28 May 2006

Memorial Day

Over the past several years, Georgia's school calendars have shifted so that students go to school in early to mid-August and get out for the summer before Memorial day. Sadly, this has taken one of the most important national holidays, Memorial Day, and left it unremembered in a school setting. All across Georgia students are blessed with St. Patrick's Day or Valentine's Day parties, bulletin boards, and special lesson plans. Those who have fallen are left forgotten.

The Pittsburgh Post Gazette reports on a five-year effort by the Bush administration to restore the "Memorial" to Memorial Day. The plan is to get everybody in the country to put down their beer, stop their shopping, and step away from the grill for a thirty-second moment of silence at 3:00pm. The plan to create a national moment of remembrance has not gone well. The presidential commission working on it can be found at www.remember.gov.

For a beautiful tribute to a fallen soldier, I would refer you to a very real Ernie Pyle column, "The Death of Captain Waskow." It can be found here. A brief excerpt:

AT THE FRONT LINES IN ITALY, January 10, 1944 - In this war I have known a lot of officers who were loved and respected by the soldiers under them. But never have I crossed the trail of any man as beloved as Capt. Henry T. Waskow of Belton, Texas.

Capt. Waskow was a company commander in the 36th Division. He had led his company since long before it left the States. He was very young, only in his middle twenties, but he carried in him a sincerity and gentleness that made people want to be guided by him.

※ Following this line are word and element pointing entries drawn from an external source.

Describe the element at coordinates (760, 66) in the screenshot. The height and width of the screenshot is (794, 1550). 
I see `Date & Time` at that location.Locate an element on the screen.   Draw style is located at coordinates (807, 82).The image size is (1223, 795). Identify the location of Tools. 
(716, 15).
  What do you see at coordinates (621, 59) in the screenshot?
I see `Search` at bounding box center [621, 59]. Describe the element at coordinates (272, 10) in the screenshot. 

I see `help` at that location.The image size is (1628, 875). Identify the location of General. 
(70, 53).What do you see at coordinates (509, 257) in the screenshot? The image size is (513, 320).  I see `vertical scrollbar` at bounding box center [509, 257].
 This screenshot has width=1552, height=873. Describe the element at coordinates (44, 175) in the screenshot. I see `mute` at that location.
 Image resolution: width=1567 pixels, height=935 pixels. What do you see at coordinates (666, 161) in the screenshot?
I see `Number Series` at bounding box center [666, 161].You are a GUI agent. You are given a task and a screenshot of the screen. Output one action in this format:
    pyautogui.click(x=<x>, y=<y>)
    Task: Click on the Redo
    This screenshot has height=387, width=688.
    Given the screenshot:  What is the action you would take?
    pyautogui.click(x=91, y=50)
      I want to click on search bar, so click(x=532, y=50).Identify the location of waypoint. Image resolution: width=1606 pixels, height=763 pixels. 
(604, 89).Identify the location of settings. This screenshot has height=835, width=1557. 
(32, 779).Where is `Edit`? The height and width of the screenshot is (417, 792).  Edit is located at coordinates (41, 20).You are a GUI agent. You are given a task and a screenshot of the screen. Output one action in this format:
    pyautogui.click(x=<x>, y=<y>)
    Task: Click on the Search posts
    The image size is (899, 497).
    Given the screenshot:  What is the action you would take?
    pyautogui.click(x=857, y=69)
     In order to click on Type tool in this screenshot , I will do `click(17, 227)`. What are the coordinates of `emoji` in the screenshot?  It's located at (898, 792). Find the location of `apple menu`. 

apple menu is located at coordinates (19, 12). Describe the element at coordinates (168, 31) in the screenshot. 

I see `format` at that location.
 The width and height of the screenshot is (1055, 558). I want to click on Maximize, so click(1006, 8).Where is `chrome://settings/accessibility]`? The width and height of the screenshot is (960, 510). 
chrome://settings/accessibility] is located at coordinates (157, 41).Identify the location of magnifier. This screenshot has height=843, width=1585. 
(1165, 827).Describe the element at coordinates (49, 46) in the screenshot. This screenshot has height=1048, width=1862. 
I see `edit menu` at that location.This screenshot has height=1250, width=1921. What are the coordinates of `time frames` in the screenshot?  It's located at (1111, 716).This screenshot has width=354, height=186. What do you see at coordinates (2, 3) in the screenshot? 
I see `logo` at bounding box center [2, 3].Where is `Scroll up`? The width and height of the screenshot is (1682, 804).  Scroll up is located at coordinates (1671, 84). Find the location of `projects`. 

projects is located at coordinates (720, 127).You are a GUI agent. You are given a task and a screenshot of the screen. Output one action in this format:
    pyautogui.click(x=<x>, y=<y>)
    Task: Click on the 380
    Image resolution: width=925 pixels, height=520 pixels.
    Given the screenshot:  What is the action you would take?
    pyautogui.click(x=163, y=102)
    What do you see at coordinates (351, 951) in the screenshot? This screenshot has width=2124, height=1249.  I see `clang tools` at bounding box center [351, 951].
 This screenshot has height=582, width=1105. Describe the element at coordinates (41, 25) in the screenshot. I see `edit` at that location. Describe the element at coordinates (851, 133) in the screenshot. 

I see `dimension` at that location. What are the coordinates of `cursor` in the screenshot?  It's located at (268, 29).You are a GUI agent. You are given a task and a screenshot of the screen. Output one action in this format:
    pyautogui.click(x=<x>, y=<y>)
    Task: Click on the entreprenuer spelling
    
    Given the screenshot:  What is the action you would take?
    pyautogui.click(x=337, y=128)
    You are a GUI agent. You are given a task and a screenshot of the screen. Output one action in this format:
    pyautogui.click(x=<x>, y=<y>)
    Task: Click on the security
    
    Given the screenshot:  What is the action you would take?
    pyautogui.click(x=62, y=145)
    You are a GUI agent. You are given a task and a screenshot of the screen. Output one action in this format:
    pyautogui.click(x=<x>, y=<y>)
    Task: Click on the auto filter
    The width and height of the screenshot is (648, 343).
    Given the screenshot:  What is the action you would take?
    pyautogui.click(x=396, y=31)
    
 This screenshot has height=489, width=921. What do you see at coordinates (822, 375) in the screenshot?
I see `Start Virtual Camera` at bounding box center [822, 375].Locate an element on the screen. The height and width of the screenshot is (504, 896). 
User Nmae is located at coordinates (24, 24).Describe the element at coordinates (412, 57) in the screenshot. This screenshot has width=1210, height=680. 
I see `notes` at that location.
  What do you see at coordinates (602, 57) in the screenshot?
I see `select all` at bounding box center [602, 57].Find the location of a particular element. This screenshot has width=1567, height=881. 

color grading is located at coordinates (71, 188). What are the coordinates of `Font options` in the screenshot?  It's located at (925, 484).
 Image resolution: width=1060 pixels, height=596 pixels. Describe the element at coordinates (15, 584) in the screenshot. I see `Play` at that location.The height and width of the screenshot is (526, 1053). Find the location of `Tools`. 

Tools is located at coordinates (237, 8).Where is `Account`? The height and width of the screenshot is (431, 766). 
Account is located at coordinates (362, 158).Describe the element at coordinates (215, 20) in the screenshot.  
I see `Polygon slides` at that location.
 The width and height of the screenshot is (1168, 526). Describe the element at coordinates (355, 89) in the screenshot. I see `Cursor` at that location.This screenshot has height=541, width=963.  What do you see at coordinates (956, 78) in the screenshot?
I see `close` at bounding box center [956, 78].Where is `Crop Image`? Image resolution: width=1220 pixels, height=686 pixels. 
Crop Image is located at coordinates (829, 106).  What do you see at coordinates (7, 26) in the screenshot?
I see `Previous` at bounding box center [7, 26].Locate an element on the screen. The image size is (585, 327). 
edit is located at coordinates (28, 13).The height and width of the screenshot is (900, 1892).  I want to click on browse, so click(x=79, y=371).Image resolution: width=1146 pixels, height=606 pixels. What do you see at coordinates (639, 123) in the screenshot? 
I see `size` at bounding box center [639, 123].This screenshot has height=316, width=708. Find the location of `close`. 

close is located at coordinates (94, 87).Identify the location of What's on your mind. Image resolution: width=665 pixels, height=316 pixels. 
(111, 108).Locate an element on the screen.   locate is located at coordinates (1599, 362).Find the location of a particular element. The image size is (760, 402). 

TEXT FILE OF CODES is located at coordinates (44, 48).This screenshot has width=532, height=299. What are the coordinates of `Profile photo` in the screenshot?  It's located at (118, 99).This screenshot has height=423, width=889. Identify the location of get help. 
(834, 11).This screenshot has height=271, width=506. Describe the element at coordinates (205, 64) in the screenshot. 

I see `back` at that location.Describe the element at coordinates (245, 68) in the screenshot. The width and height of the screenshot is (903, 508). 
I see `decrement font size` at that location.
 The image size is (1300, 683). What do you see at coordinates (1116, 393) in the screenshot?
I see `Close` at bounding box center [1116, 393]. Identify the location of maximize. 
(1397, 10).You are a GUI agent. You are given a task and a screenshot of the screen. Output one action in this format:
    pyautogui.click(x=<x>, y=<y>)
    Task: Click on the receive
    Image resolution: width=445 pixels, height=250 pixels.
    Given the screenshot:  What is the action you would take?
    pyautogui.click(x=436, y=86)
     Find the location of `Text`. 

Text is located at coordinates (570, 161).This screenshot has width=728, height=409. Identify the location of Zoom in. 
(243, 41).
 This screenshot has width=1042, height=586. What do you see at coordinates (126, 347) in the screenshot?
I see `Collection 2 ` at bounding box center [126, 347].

"After my own father, he came next," a sergeant told me.

"He always looked after us," a soldier said. "He'd go to bat for us every time."

"I've never knowed him to do anything unfair," another one said.

I was at the foot of the mule trail the night they brought Capt. Waskow's body down. The moon was nearly full at the time, and you could see far up the trail, and even part way across the valley below. Soldiers made shadows in the moonlight as they walked.

Dead men had been coming down the mountain all evening, lashed onto the backs of mules. They came lying belly-down across the wooden pack-saddles, their heads hanging down on the left side of the mule, their stiffened legs sticking out awkwardly from the other side, bobbing up and down as the mule walked.

I encourage you to read the rest.

I leave you with my "most viewed" picture at my Flickr account. I took it this past Spring while I was visiting family in south Georgia. The picture is of my son kneeling in front of a memorial at Georgia Veterans State Park. The stone above the water is inscribed, "In honor of those who have served." While the picture is unposed, my son was not in fact overcome with patriotic zeal; he just wanted to look at the water. That being said, I think the picture communicates the idea of Memorial Day.